The defining characteristics of adaptive immunity
- specificity
- memory
ADDITIONAL INFO:
immunodeficient humans are at increased risk of developing tumours (mainly increased susceptibility to virus infection)
What is the majority of tumour antigens that elicit protective immune responses?
“Neoantigens” produced by mutated genes in different tumour cell clones
What happens in virus-induced tumours?
Tumour antigens are mostly foreign proteins produced by oncogenic viruses + the immune response seen is an antiviral response
EXPLANATION:
since antigens are not produced by healthy cells + no normally present -> immune system is not tolerant to them
Describe Neoantigens
- Products of randomly mutated genes “passenger mutations” (reflects genetic instability of cancer cells) + products of mutated oncogenes/tumour suppressor genes “driver mutations” (involved in oncogenesis)
- Generate new MHC-binding peptides + presented on MHC I presented to T cells
- Often cytosolic or nuclear proteins degraded by proteasomes
- The same type of tumour in different patients may express different sets of neoantigens -> “clonal neoantigens”

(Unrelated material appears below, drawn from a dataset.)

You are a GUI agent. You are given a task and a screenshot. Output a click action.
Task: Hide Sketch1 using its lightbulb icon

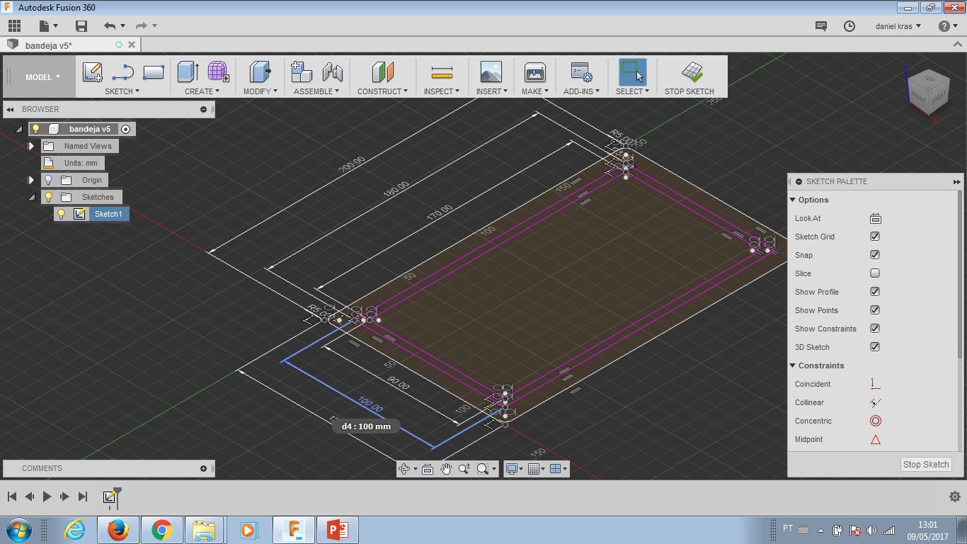coord(62,214)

What are tumour antigens products of?
- Genes that are silenced in normal cells and depressed/activated in tumour cells
- Proteins made by normal cells but produced in excessive amounts by tumours
What are the major categories of unmutated tumour antigens that are more abundant in tumours than normal tissues?
- Cancer-testis antigens
- Proteins encoded by amplified genes
- Tissue differentiation antigens
What are Cancer-testis antigens?
Proteins expressed in gametes and trophoblasts and in many types of cancers but not in normal somatic tissue-proteins
Describe antigens of Oncogenic viruses
- Products of oncogenic viruses function as tumour antigens and elicit specific T cell responses that may serve to eradicate virus induced tumours
- Processed + presented on tumour cell surface
- Examples: EBV lymphomas + HPV associated cancers -> arise more frequently in immunosuppressed individuals
What are Oncofoetal antigens?
Proteins thought to be expressed at high levels in cancer cells and in foetal but not in adult tissues
Two most studied oncofoetal antigens are CARCINOEMBRYONIC ANTIGEN (CEA) and A-FETOPROTEIN (AFP)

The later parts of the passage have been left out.